**Stored data:**
--- START ---
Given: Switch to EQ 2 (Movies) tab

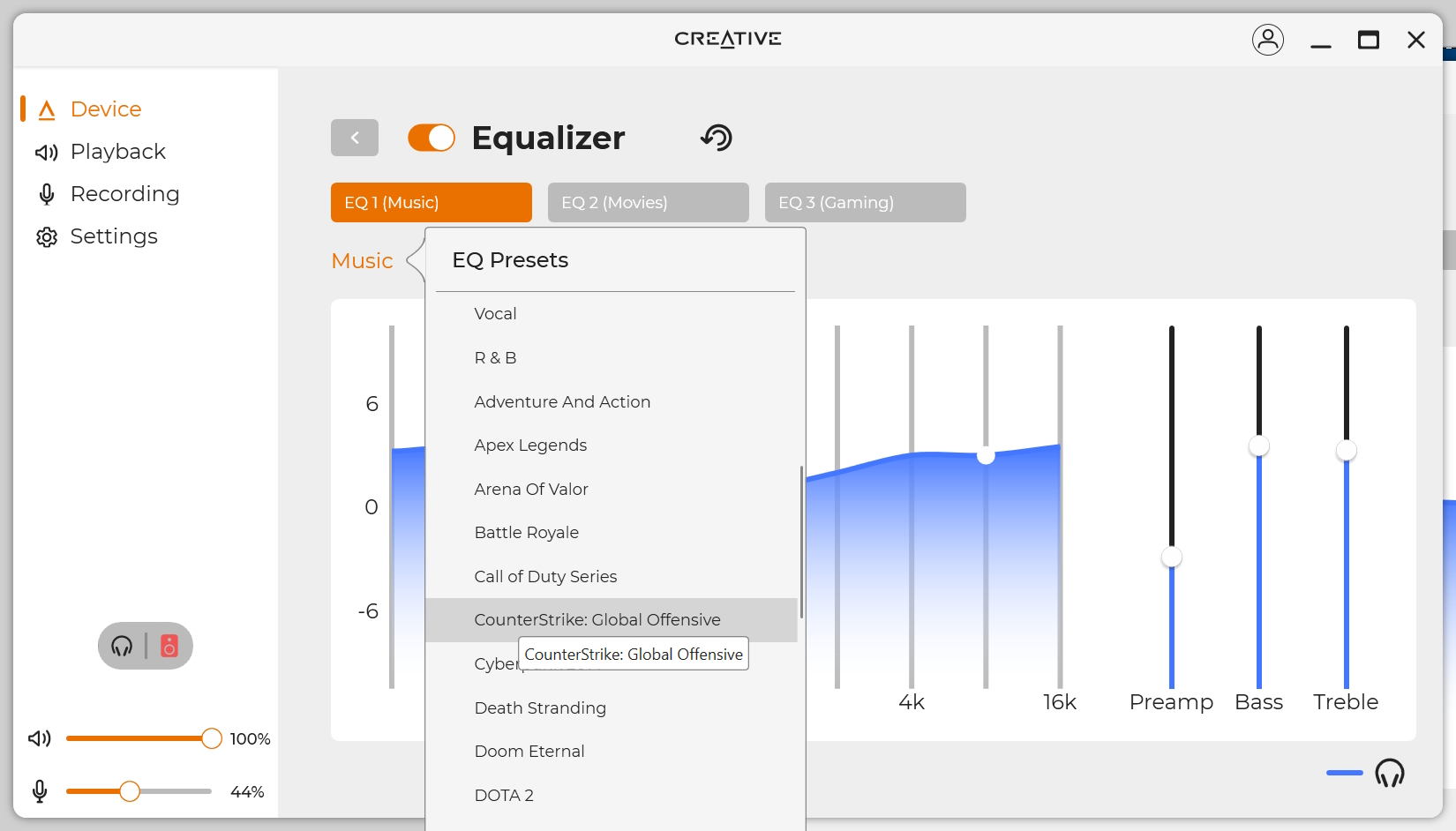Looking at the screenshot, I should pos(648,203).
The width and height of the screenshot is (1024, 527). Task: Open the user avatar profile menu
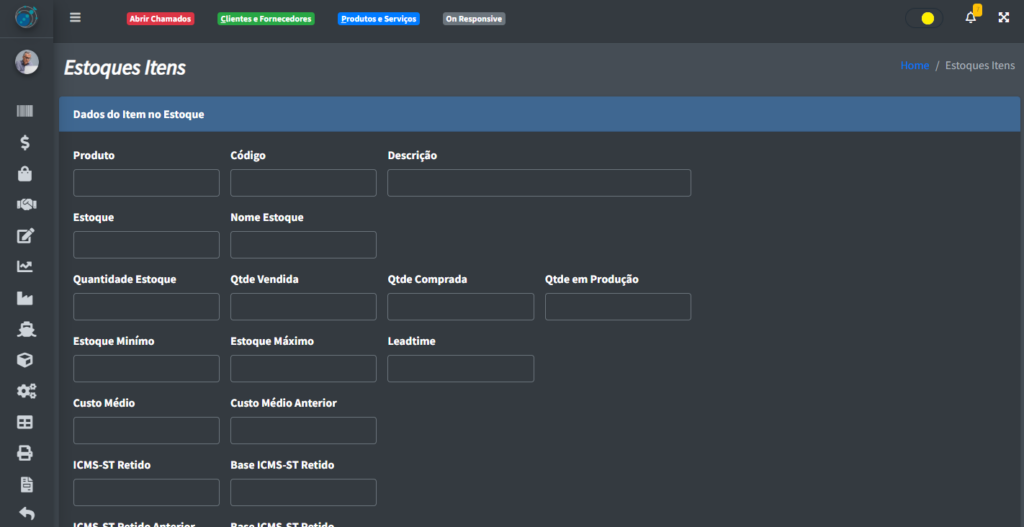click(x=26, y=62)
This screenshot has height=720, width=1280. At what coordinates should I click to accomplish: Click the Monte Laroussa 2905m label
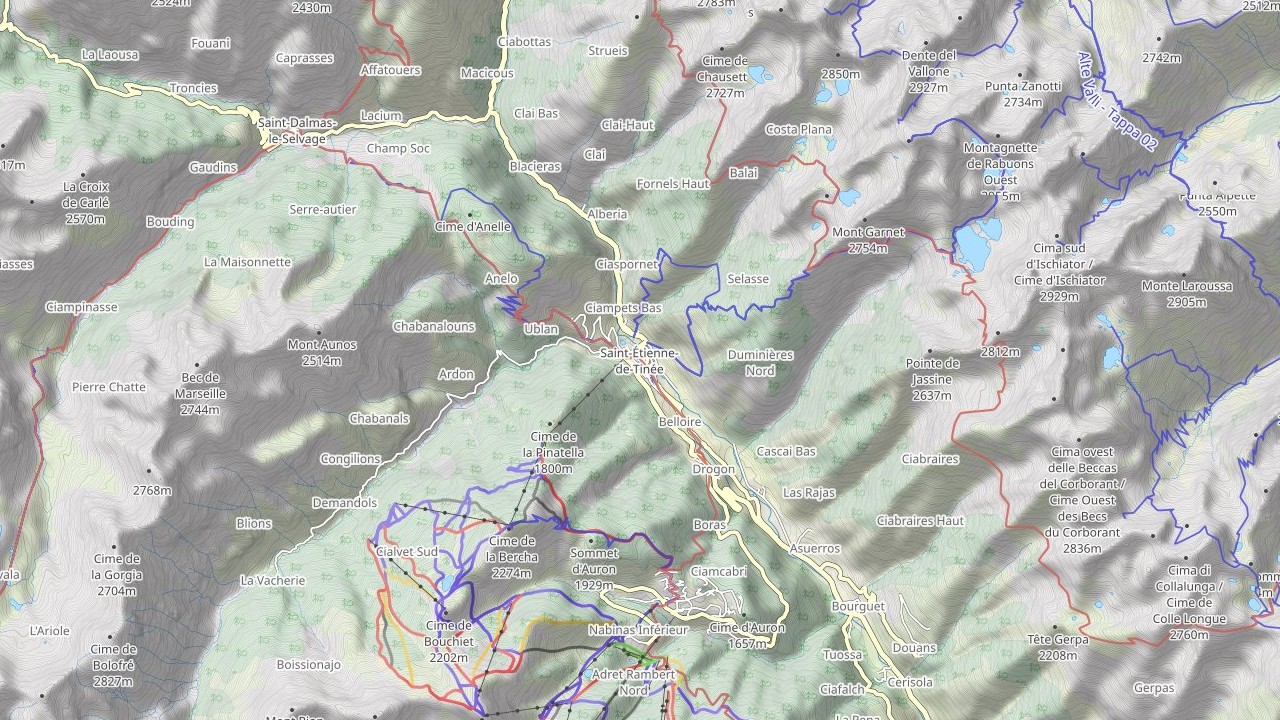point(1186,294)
--- END ---
The output should be the lines from the one with "The width and" through the end of the material above, both ends included, printed exactly and nothing else. Drop the pictures.

**Output below:**
The width and height of the screenshot is (1024, 527). Task: Open the user avatar profile menu
click(x=26, y=62)
This screenshot has height=720, width=1280. At what coordinates should I click to accomplish: Click the Monte Laroussa 2905m label
point(1186,294)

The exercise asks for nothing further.